## [Listed entries]
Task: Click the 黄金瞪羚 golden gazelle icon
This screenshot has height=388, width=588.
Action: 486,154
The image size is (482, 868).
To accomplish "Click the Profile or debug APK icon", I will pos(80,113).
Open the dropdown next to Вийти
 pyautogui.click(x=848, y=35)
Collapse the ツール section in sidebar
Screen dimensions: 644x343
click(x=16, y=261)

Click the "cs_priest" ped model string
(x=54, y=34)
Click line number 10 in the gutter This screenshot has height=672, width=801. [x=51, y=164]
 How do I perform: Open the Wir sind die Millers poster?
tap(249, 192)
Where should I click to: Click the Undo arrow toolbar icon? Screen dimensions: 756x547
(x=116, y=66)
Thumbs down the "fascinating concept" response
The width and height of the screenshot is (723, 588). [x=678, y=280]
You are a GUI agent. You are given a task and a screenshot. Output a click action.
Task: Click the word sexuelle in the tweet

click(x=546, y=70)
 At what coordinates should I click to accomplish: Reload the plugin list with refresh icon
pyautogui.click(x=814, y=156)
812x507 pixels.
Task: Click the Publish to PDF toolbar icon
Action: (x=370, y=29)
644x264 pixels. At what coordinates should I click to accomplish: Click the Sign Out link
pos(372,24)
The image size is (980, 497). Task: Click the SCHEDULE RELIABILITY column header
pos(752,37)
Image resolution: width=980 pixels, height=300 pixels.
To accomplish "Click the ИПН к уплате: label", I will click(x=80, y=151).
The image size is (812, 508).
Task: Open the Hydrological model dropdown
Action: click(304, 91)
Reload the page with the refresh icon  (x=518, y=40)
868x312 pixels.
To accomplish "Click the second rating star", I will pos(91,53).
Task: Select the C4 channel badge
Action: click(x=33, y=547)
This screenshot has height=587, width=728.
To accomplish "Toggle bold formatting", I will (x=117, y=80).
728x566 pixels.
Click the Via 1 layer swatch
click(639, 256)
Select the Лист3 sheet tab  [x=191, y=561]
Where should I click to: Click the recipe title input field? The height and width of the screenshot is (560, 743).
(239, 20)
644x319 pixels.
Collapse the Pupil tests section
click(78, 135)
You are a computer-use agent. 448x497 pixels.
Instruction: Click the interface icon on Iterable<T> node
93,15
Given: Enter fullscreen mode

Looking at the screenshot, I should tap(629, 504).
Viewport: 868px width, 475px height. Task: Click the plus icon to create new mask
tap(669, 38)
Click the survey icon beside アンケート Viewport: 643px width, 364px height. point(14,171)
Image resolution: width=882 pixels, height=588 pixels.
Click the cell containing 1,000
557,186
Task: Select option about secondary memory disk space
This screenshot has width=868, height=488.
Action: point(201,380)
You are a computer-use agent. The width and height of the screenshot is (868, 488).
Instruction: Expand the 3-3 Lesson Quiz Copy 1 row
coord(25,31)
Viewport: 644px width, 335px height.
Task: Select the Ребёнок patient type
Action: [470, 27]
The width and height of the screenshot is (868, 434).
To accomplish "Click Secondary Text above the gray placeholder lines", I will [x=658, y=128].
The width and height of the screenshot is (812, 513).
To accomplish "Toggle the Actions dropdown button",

## [Exercise brief]
Give back all the records above exactly as they were written.

## [Finished exercise]
Task: Click the 黄金瞪羚 golden gazelle icon
This screenshot has height=388, width=588.
Action: 486,154
The image size is (482, 868).
To accomplish "Click the Profile or debug APK icon", I will pos(80,113).
Open the dropdown next to Вийти
 pyautogui.click(x=848, y=35)
Collapse the ツール section in sidebar
Screen dimensions: 644x343
click(x=16, y=261)

Click the "cs_priest" ped model string
(x=54, y=34)
Click line number 10 in the gutter This screenshot has height=672, width=801. [x=51, y=164]
 How do I perform: Open the Wir sind die Millers poster?
tap(249, 192)
Where should I click to: Click the Undo arrow toolbar icon? Screen dimensions: 756x547
(x=116, y=66)
Thumbs down the "fascinating concept" response
The width and height of the screenshot is (723, 588). [x=678, y=280]
You are a GUI agent. You are given a task and a screenshot. Output a click action.
Task: Click the word sexuelle in the tweet

click(x=546, y=70)
 At what coordinates should I click to accomplish: Reload the plugin list with refresh icon
pyautogui.click(x=814, y=156)
812x507 pixels.
Task: Click the Publish to PDF toolbar icon
Action: (x=370, y=29)
644x264 pixels. At what coordinates should I click to accomplish: Click the Sign Out link
pos(372,24)
The image size is (980, 497). Task: Click the SCHEDULE RELIABILITY column header
pos(752,37)
Image resolution: width=980 pixels, height=300 pixels.
To accomplish "Click the ИПН к уплате: label", I will click(x=80, y=151).
The image size is (812, 508).
Task: Open the Hydrological model dropdown
Action: click(304, 91)
Reload the page with the refresh icon  (x=518, y=40)
868x312 pixels.
To accomplish "Click the second rating star", I will pos(91,53).
Task: Select the C4 channel badge
Action: click(x=33, y=547)
This screenshot has height=587, width=728.
To accomplish "Toggle bold formatting", I will (x=117, y=80).
728x566 pixels.
Click the Via 1 layer swatch
click(639, 256)
Select the Лист3 sheet tab  [x=191, y=561]
Where should I click to: Click the recipe title input field? The height and width of the screenshot is (560, 743).
(239, 20)
644x319 pixels.
Collapse the Pupil tests section
click(78, 135)
You are a computer-use agent. 448x497 pixels.
Instruction: Click the interface icon on Iterable<T> node
93,15
Given: Enter fullscreen mode

Looking at the screenshot, I should tap(629, 504).
Viewport: 868px width, 475px height. Task: Click the plus icon to create new mask
tap(669, 38)
Click the survey icon beside アンケート Viewport: 643px width, 364px height. point(14,171)
Image resolution: width=882 pixels, height=588 pixels.
Click the cell containing 1,000
557,186
Task: Select option about secondary memory disk space
This screenshot has width=868, height=488.
Action: point(201,380)
You are a computer-use agent. The width and height of the screenshot is (868, 488).
Instruction: Expand the 3-3 Lesson Quiz Copy 1 row
coord(25,31)
Viewport: 644px width, 335px height.
Task: Select the Ребёнок patient type
Action: [470, 27]
The width and height of the screenshot is (868, 434).
To accomplish "Click Secondary Text above the gray placeholder lines", I will [x=658, y=128].
The width and height of the screenshot is (812, 513).
To accomplish "Toggle the Actions dropdown button",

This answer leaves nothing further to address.